Fact List

– FOP stands for Fibrodysplasia Ossificans Progressiva:
soft connective tissue that progressively turns to bone
– FOP is one of the rarest and most disabling genetic conditions known to medicine.
– FOP causes new bone to form in place of muscles and connective tissues.
– The new FOP bone grows outside the normal human skeleton.
– This process creates a “second skeleton” of heterotopic bone.
– FOP is the only known disease where one normal organ system turns into another.
– FOP is congenital (starts before birth) but the extra bone doesn’t form until after birth.
– Flare-ups of new bone growth can be triggered by sudden impact (ie: falls, bumps, injuries).
– Unfortunately, flare-ups can also happen for no reason and can’t always be prevented.
– Common symptoms of flare-ups: pain/tenderness, swelling and redness, warm to the touch
– It’s estimated that there are 3,300 people with FOP in the world (one in two million).
– There are approximately 800 confirmed cases of FOP around the globe.
– There are 285 people with FOP in the United States. I’m one of two (that I know of) in CT.
– Over 80% of individuals with FOP have been misdiagnosed, the majority as cancer.
– A classic characteristic of someone with FOP are malformed big toes.
– There aren’t any ethnic, racial, or gender patterns.
– Surgery to remove the extra bone is possible, but it would exacerbate FOP.
– There are currently no effective treatments or a cure for FOP, but there is always hope.

===============

According to the FOP fact list, what share of individuals with FOP have been misdiagnosed, and as what condition in most cases?

Provided records:

===============

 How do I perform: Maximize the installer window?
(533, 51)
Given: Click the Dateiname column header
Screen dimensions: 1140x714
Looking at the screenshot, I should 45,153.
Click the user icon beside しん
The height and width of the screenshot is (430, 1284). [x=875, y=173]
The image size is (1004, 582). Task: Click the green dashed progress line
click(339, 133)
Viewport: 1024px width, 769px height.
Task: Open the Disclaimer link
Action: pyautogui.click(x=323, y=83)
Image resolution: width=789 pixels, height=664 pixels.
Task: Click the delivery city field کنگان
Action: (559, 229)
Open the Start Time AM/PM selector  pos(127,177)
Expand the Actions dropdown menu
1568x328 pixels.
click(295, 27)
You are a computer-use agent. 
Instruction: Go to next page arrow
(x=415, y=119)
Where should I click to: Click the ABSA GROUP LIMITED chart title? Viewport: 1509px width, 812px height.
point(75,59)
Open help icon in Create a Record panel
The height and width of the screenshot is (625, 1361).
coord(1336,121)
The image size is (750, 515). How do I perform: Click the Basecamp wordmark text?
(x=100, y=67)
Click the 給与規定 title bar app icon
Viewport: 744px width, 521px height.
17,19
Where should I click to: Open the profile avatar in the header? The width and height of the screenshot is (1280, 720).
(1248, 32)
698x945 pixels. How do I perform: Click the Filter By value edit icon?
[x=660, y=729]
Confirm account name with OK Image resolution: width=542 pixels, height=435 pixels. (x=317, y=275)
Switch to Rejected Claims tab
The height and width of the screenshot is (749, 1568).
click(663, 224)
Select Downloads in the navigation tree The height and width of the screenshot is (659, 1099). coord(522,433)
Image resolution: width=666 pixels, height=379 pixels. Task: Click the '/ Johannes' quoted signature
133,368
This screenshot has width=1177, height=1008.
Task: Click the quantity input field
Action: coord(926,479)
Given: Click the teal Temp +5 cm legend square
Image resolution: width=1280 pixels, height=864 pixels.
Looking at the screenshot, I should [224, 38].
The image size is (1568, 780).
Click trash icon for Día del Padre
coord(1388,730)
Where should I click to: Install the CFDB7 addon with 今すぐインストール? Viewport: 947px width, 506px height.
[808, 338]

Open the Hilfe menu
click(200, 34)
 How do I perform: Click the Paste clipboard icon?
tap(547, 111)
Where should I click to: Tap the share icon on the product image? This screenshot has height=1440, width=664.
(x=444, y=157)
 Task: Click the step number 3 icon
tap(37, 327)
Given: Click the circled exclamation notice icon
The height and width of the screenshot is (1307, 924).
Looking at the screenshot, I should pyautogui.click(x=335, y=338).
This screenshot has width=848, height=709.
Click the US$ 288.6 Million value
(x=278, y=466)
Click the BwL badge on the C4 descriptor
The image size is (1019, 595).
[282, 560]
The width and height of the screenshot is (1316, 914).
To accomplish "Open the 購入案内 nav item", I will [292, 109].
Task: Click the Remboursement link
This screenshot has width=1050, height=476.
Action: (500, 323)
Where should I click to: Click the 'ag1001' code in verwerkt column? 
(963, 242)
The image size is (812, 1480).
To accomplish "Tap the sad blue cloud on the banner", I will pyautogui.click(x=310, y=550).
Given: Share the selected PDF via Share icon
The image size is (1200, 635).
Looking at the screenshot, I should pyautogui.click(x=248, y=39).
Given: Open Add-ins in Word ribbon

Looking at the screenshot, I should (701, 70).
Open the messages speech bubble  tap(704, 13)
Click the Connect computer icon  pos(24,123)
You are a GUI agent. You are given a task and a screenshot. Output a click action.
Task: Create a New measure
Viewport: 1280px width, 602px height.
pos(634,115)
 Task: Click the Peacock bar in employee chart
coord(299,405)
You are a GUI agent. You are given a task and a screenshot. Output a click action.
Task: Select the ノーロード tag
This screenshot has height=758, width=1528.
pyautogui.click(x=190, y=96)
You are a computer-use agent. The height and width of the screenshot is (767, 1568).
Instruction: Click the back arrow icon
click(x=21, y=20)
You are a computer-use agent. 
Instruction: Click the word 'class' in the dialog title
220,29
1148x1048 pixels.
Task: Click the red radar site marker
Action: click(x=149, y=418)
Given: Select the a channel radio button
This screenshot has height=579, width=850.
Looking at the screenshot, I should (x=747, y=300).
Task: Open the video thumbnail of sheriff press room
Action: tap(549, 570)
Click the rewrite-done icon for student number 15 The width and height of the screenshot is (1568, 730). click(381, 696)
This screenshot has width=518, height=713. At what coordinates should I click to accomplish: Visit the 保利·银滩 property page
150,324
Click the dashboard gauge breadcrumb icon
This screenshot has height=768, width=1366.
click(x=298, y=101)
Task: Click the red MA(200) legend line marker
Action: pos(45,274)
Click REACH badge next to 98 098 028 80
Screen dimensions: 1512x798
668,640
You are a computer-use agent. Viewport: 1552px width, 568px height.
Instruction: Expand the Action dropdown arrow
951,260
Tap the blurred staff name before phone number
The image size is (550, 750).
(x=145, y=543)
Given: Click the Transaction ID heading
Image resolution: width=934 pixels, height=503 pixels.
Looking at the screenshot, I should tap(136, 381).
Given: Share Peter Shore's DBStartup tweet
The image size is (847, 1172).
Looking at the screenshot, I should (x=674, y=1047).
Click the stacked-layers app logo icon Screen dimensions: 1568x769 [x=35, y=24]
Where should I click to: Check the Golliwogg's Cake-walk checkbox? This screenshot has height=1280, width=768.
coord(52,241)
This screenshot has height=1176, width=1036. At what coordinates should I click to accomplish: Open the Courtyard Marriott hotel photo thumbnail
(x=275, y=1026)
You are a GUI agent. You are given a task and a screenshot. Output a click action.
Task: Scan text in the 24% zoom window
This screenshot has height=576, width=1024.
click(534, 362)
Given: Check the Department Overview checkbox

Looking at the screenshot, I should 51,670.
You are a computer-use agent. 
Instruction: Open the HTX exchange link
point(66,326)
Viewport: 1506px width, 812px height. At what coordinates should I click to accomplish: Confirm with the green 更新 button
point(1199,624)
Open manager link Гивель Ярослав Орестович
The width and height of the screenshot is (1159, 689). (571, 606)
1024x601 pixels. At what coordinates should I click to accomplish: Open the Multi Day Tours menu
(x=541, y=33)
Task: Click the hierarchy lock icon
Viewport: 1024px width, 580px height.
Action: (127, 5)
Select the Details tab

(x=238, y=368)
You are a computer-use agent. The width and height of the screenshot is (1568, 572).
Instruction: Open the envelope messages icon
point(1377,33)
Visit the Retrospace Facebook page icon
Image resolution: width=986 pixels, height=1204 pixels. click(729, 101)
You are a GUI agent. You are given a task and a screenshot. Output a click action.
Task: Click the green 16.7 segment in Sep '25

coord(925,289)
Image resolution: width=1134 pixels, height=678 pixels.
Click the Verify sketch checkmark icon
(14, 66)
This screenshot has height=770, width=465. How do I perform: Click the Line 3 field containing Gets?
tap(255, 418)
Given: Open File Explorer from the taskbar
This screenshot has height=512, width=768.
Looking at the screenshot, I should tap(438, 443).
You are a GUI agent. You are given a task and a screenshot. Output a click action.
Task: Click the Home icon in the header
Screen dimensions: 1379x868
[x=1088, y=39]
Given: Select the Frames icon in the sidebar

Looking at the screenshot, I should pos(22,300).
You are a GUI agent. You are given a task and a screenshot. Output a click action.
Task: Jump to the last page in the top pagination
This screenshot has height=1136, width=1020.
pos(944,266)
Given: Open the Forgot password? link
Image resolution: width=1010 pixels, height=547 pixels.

===============

Response area: Over 80%, the majority as cancer.